***** Kaynak Metin

Abaküs Yazılım
Hukuk Genel Kurulu
Esas No: 2015/3442
Karar No: 2016/132
Karar Tarihi: 10.02.2016

Yargıtay Hukuk Genel Kurulu 2015/3442 Esas 2016/132 Karar Sayılı İlamı

Hukuk Genel Kurulu         2015/3442 E.  ,  2016/132 K.

    "İçtihat Metni"

    MAHKEMESİ :Ticaret Mahkemesi

    Taraflar arasındaki “itirazın iptali” davasından dolayı bozma üzerine direnme yoluyla; İstanbul Asliye 2. Ticaret Mahkemesi"nden verilen 20.03.2013 gün ve 2013/47 E.-2013/63 K.sayılı kararın onanmasını kapsayan ve Yargıtay Hukuk Genel Kurulu’ndan çıkan 29.04.2015 gün, : 2013/19-1894 Esas, 2015/1281 Karar sayılı ilamın, karar düzeltilmesi yoluyla incelenmesi davacı/alacaklı vekili tarafından verilen dilekçe ile istenilmiştir.

    HUKUK GENEL KURULU KARARI

    Hukuk Genel Kurulunca dilekçe, düzeltilmesi istenen ilam ve dosyadaki ilgili bütün kağıtlar okunduktan sonra gereği görüşüldü:
    Dava, itirazın iptali istemine ilişkindir.

**********
***** Sağlanan Bilgiler

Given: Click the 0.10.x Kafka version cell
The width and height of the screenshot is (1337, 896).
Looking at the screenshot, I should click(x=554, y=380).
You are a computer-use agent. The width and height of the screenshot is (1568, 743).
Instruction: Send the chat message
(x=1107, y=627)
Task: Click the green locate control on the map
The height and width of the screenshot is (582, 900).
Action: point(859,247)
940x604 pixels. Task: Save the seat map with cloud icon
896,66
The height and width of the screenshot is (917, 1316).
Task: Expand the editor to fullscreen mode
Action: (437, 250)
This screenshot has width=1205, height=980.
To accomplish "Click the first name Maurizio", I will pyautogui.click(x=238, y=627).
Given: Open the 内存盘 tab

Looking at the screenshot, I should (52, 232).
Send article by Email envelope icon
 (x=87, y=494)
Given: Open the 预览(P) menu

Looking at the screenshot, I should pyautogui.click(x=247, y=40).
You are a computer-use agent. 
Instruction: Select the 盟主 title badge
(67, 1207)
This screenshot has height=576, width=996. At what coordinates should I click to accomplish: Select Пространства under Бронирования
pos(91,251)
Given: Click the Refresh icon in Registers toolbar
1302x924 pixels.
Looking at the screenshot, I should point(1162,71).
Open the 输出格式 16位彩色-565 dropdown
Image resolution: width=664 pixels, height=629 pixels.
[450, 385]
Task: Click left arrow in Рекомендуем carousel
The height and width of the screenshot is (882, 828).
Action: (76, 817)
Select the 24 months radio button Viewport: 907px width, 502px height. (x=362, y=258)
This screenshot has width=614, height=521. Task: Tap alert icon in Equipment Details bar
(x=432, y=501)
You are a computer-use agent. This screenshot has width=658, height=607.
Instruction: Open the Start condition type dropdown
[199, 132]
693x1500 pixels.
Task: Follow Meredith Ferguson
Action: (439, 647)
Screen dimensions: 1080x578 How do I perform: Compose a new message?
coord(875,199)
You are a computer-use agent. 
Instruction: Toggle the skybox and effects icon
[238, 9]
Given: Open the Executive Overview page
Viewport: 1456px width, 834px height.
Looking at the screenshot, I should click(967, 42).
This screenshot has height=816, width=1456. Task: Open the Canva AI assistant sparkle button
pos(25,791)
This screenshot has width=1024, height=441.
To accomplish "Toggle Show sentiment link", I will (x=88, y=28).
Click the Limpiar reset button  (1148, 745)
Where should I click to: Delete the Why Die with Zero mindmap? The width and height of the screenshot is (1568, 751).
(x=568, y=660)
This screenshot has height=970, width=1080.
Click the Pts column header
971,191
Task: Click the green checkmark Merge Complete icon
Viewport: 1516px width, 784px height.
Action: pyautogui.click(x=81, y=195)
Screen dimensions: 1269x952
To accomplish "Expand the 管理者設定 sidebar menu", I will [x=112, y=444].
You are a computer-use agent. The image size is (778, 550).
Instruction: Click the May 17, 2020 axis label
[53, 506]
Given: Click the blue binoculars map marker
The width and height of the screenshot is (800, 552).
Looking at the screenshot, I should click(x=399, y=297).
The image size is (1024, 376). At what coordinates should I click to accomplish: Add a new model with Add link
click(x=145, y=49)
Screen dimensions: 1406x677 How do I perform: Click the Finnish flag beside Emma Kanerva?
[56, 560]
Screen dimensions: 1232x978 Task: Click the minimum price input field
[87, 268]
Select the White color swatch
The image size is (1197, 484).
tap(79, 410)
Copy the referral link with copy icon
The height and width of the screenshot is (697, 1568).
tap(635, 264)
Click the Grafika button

**********

■ **Görevler ve Alıştırmalar**
[1] Karar metnini "HUKUK GENEL KURULU KARARI" ifadesinden "iptali istemine ilişkindir." ifadesine kadar yeniden yazın ve "okunduktan sonra" yerine "incelendikten sonra" koyarak düzenleyin.
[2] Karar metnine göre, Hukuk Genel Kurulunun 29.04.2015 günlü ilamı yeniden incelenmektedir. Bu incelemenin neden yapıldığını açıklayın.
[3] İtirazın iptali davasına ilişkin karar metnini, gösterilen son cümleden sonrasını yazarak sürdürün.
Kayıtlara ihtiyaç yoktur.

■ **Görev Sonuçları**
[1]
HUKUK GENEL KURULU KARARI

    Hukuk Genel Kurulunca dilekçe, düzeltilmesi istenen ilam ve dosyadaki ilgili bütün kağıtlar incelendikten sonra gereği görüşüldü:
    Dava, itirazın iptali istemine ilişkindir.

[2] Davacı/alacaklı vekili, bu ilamın karar düzeltilmesi yoluyla incelenmesini verdiği dilekçeyle istemiştir. İnceleme bu istem üzerine yapılmaktadır.

[3]
    Davacı-alacaklı vekili, davalılar asıl borçlu ... Mermer Granit San. ve Tic. A.Ş. ve kefilleri ile genel kredi sözleşmeleri imzalandığını, davalı borçluların sözleşmeden kaynaklanan edimlerini yerine getirmeyerek, borçlarını ödememeleri üzerine İstanbul 2. İcra Müdürlüğünün 2001/19800 E. sayılı dosyası ile, ilamsız takip başlatıldığını takibe itiraz edildiğini belirterek, itirazın iptaline, takibin devamına her bir borçlu için ayrı ayrı icra inkar tazminatına hükmedilmesine karar verilmesini talep ve dava etmiştir.
    Davalı-borçlular ... Taah. Tic. San. Yat. Kons. A.Ş, Yonca Yapı End. AŞ., Ali Avni Balkaner, ...,... Lastik Fabrikası A.Ş., Ada İnş. San. ve Tic. AŞ, Balkaner Turizm İnş. ve San. Tic. A.Ş vekilleri; kredilerin usulüne uygun kat edilmediğini, ihtarlarda kredi faiz oranlarının ve kredi hareketlerinin belli olmadığını, davacının ne miktar alacaklı olduğunu bilmediğini, faize faiz talep edildiğini, davacının hem ipoteğin paraya çevrilmesi yolu ile hem de ilamsız takibe geçtiğini, bu hususun İİK’nun 45. madde hükmüne aykırı olduğunu belirterek davanın reddini savunmuşlardır.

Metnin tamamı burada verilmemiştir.